Like all conditions, alcoholism does’t exist in a vacuum – it doesn’t come out of nowhere. Additionally, it is not caused by a single gene or event, either. Indeed, there are biological, environmental, genetic, psychological, and social factors which all contribute to whether someone becomes an alcoholic.

Biological Risk Factors for Alcoholism

Some Asian populations present some of best evidence for how biology is one of the greatest risk factors for alcoholism. These persons, often of Chinese, Japanese, or Korean heritage exhibit a liver enzyme deficiency which inhibits the breakdown of alcohol. Due to this fact, they are at a lower risk for alcoholism. When they drink, they are more likely to experience flushing, vomiting and increased rate. These effects are very unpleasant, and for that reason, these persons tend to drink less, and less often.
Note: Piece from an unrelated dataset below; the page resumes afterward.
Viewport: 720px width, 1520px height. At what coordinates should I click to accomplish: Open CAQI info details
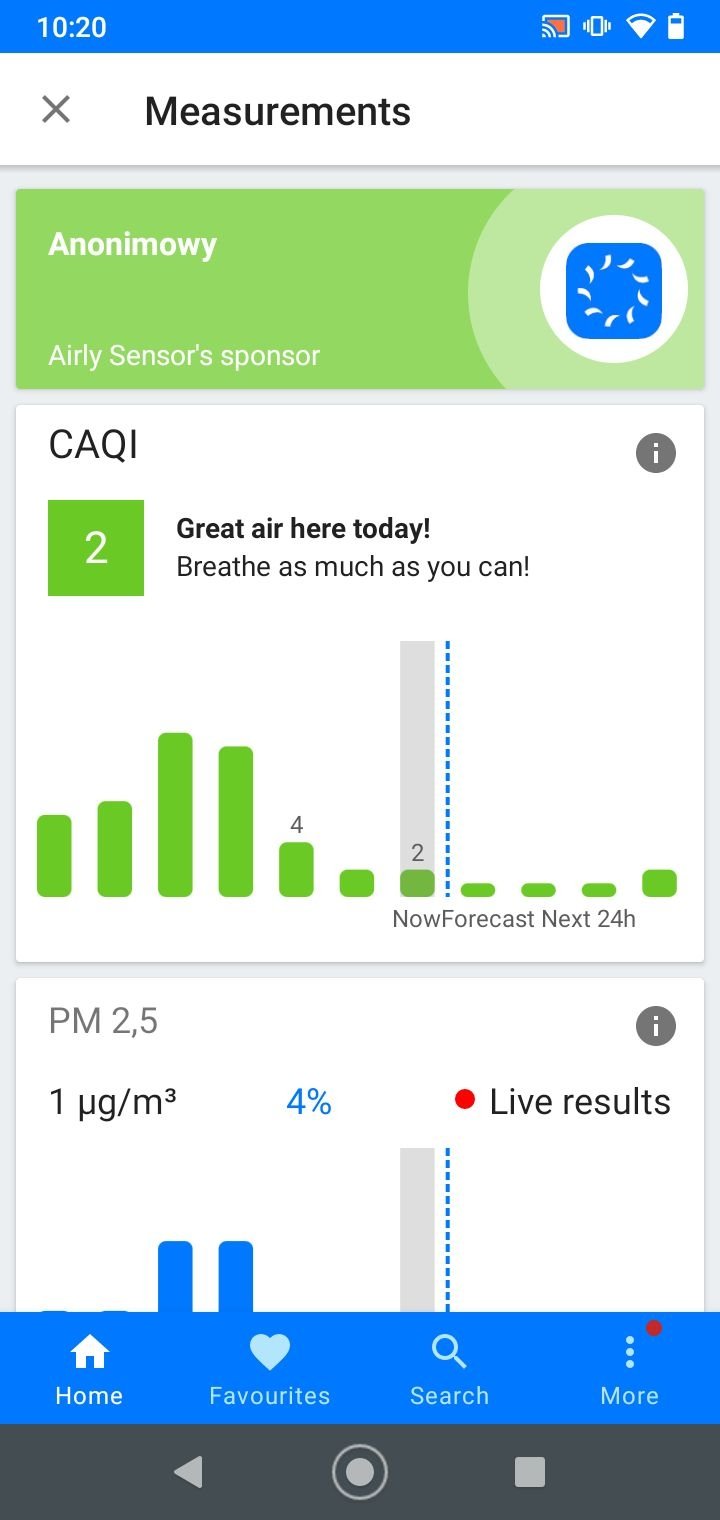click(x=656, y=454)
Not yet accounted for, is the fact that those of Jewish ancestry may consume a large amount of alcohol, and yet have a low incidence of alcoholism. On the other hand, some populations are at increased risk. Native Americans, for example, are at a very high risk for the disease. This is because they are slower to become intoxicated, so they tend to drink more. Studies have shown that brain wave patterns may be considered risk factors for alcoholism, as well.

Environmental and Psychological Risk Factors for Alcoholism

Family history, parenting, and gender all may influence substance abuse. For example, many more men than women engage in alcoholism, perhaps as many as 5:1 – although the number of women who abuse alcohol has been steadily rising. As many as 1 in 4 sons of alcoholic fathers may develop some level of alcoholism.
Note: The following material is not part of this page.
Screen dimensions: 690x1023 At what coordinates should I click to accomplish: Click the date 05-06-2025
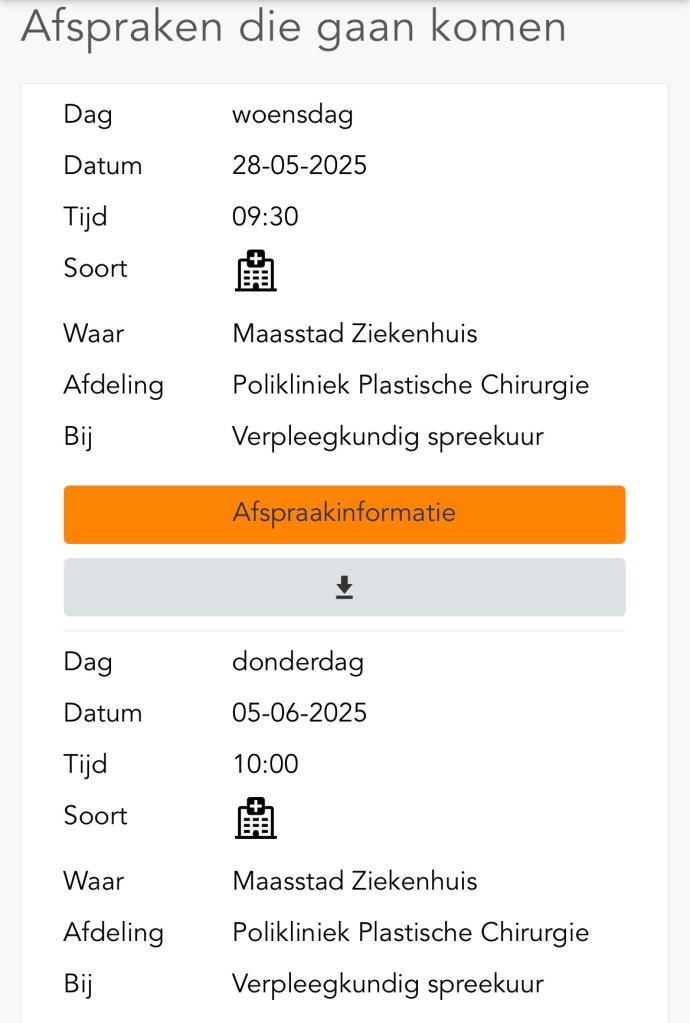pos(299,713)
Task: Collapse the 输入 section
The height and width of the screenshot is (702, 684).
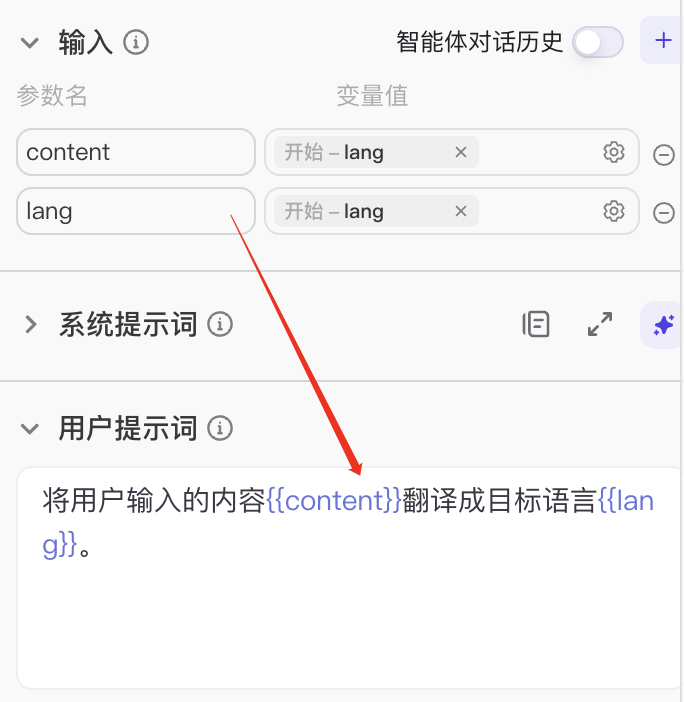Action: coord(30,43)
Fortunately, however, most children of alcoholics do not develop the conditions. Rather, it is those children in families who have multiple risk factors who are most likely to become alcoholics. These risk factors include having parents or and/or other close relatives who:

  • Are alcohol dependent.
  • Have co-occurring mental illness.
  • Use alcohol as a coping mechanism.
  • Engage in family violence.

Peers may also influence youth to participate in alcohol abuse, and are more likely to do so under the following circumstances:

  • There is a lack of parental supervision.
  • There is serious and chronic family conflict.
  • The parent-child relationship is lacking.
  • The child has some type of conduct disorder.
  • The child is poorly socialized, and has exhibits a lack of coping skills.
  • The child is not well connected to parents, other family members, or school.